Assignment:
The data below should be copied out exactly, with its pictures omitted.

Source material:

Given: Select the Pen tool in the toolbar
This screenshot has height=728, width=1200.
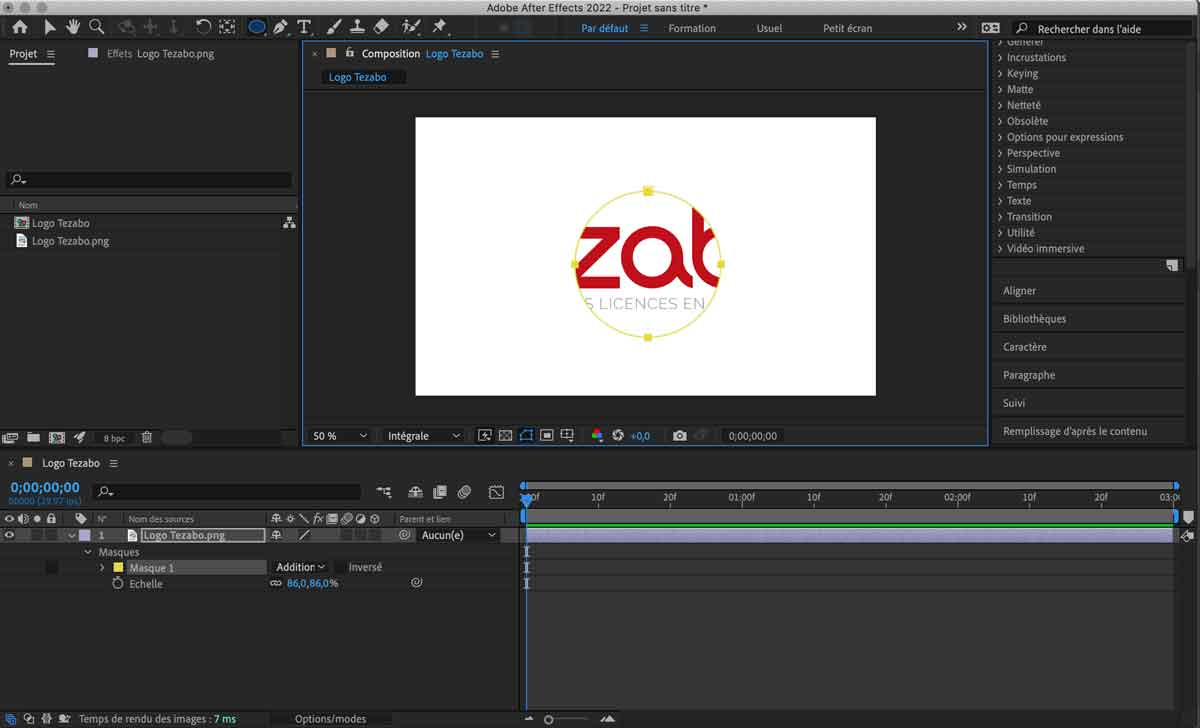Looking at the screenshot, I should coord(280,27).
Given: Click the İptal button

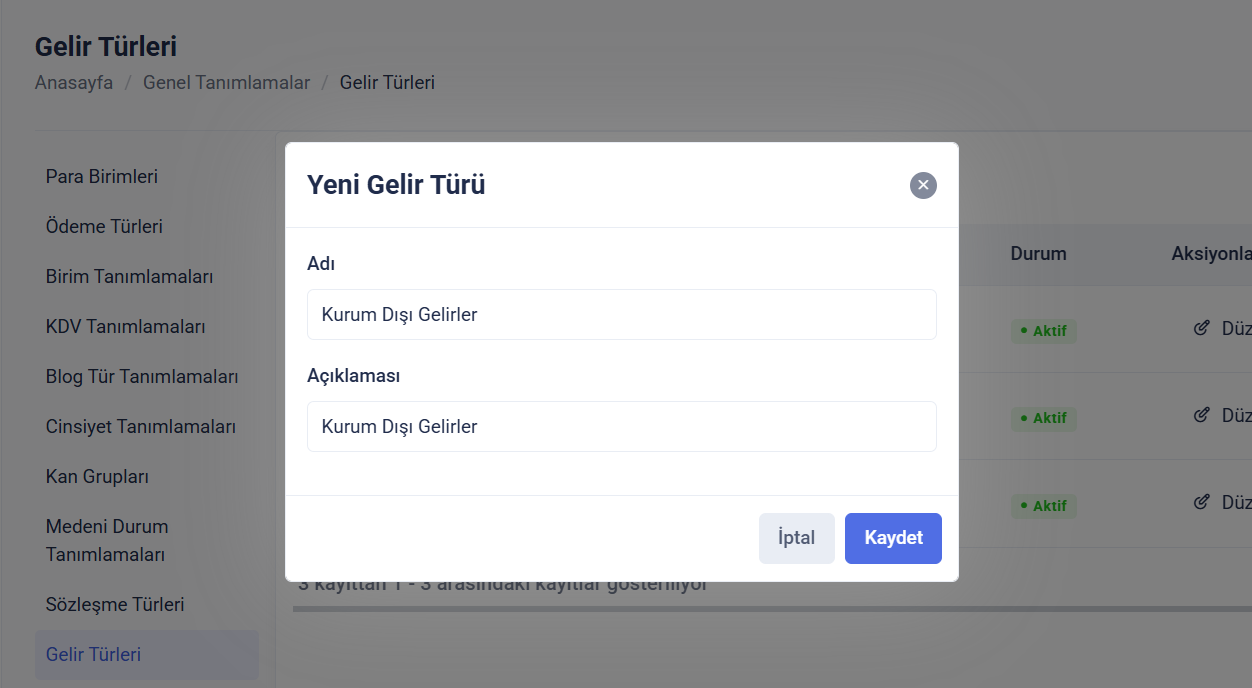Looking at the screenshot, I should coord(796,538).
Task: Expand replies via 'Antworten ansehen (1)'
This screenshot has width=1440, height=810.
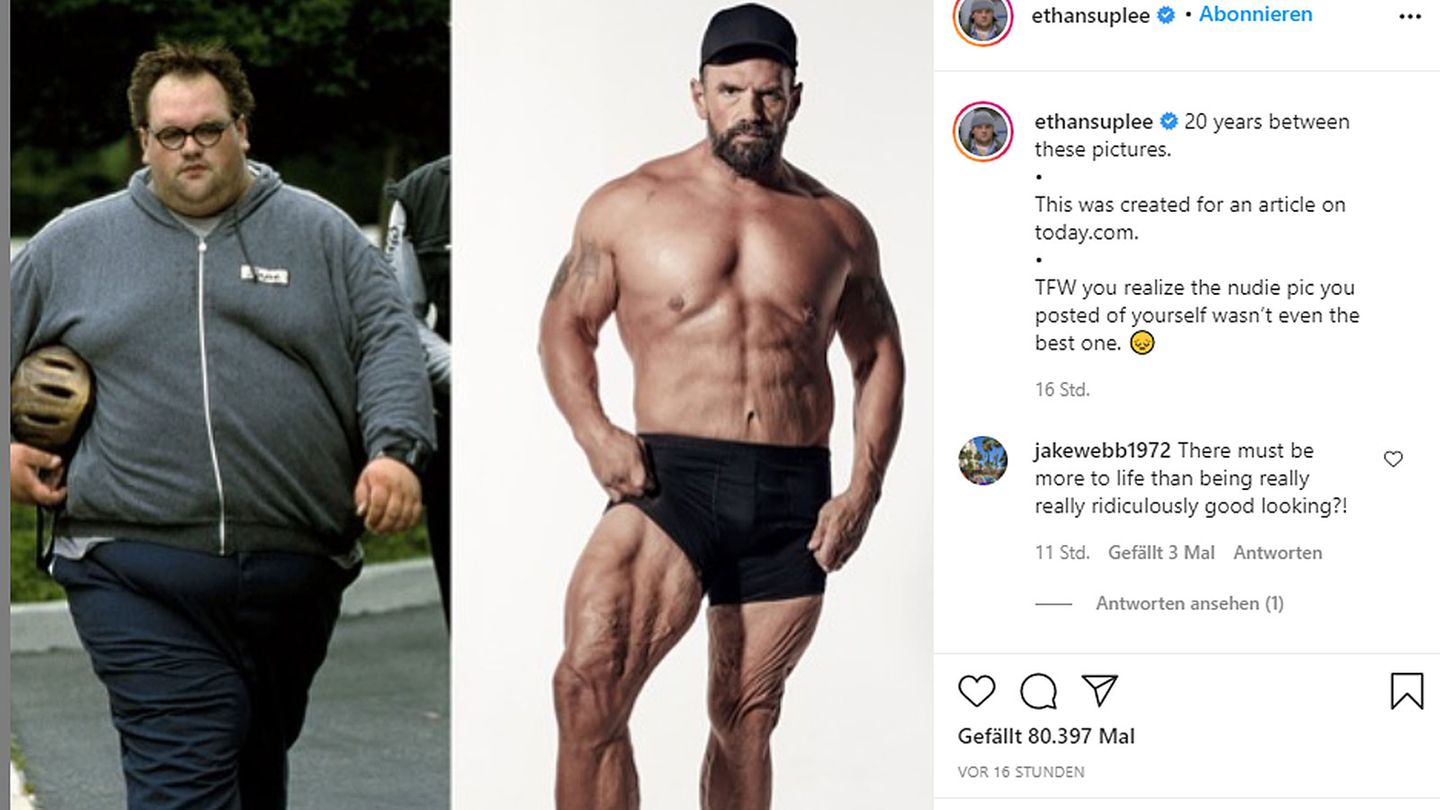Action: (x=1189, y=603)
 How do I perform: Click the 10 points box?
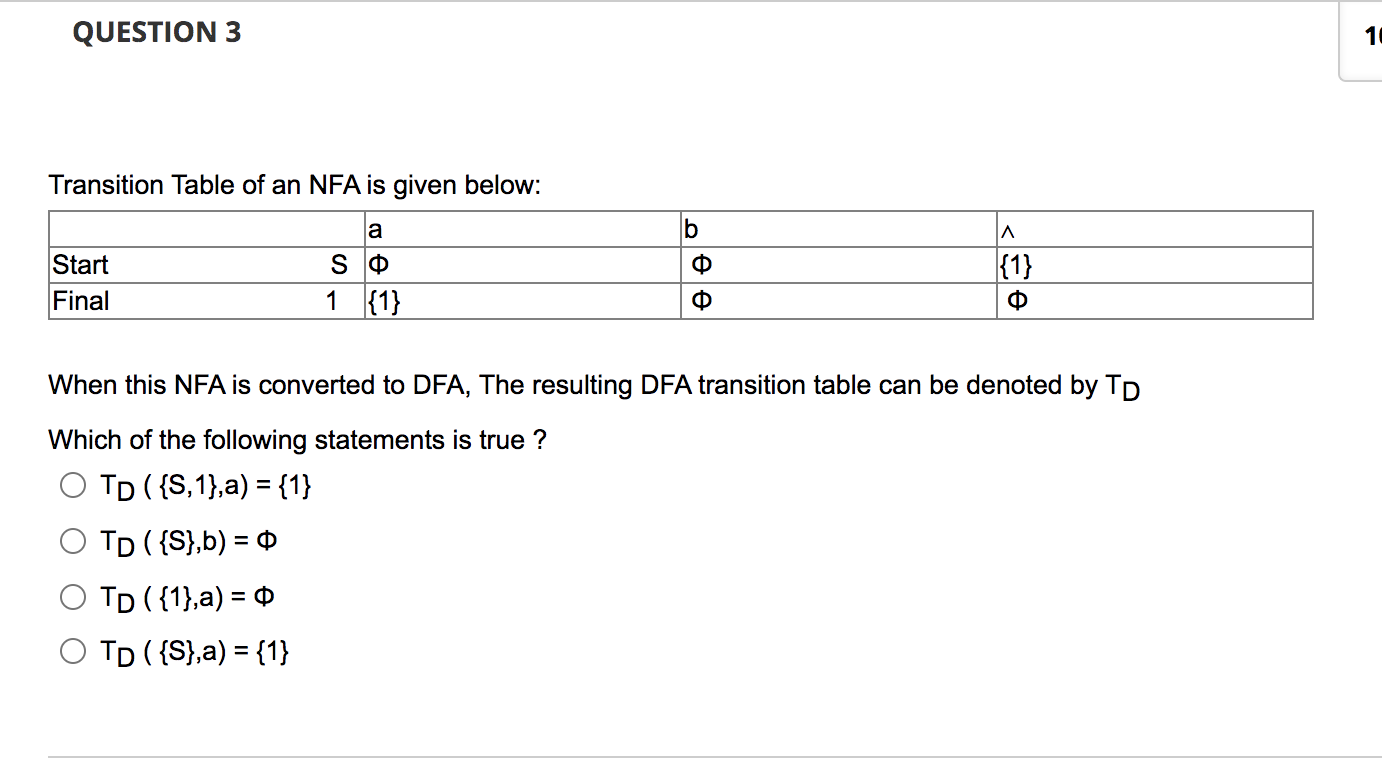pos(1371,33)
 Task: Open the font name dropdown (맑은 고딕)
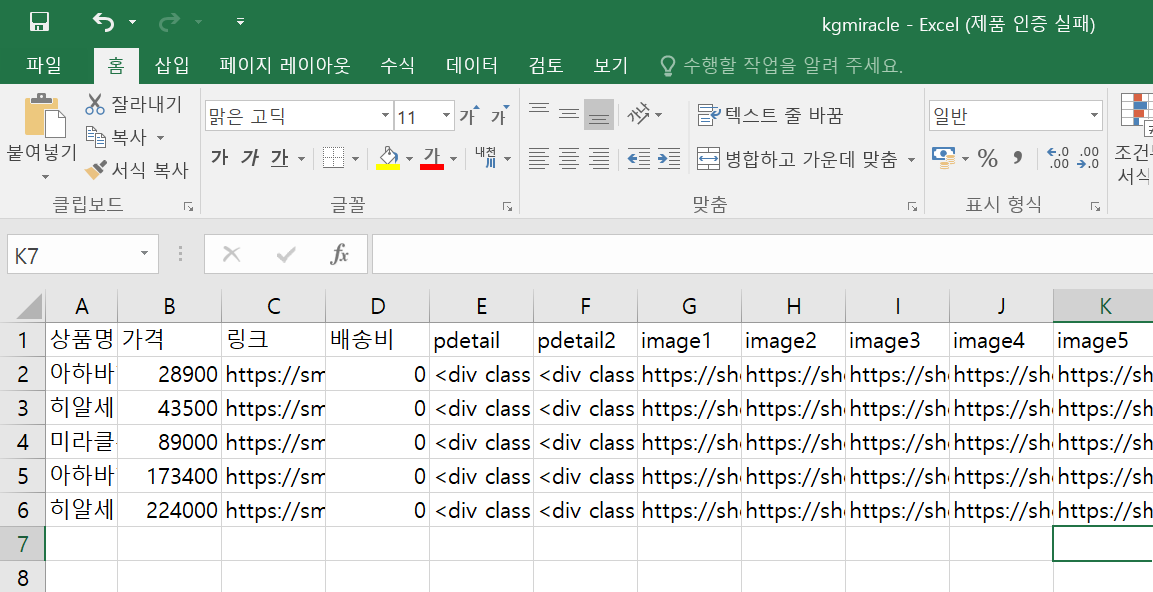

Exercise result:
Given: Select the Pen tool in the toolbar
This screenshot has height=728, width=1200.
Looking at the screenshot, I should coord(280,27).
Given: Click the İptal button

Looking at the screenshot, I should coord(796,538).
Task: Expand replies via 'Antworten ansehen (1)'
This screenshot has width=1440, height=810.
Action: (x=1189, y=603)
 How do I perform: Click the 10 points box?
pos(1371,33)
 Task: Open the font name dropdown (맑은 고딕)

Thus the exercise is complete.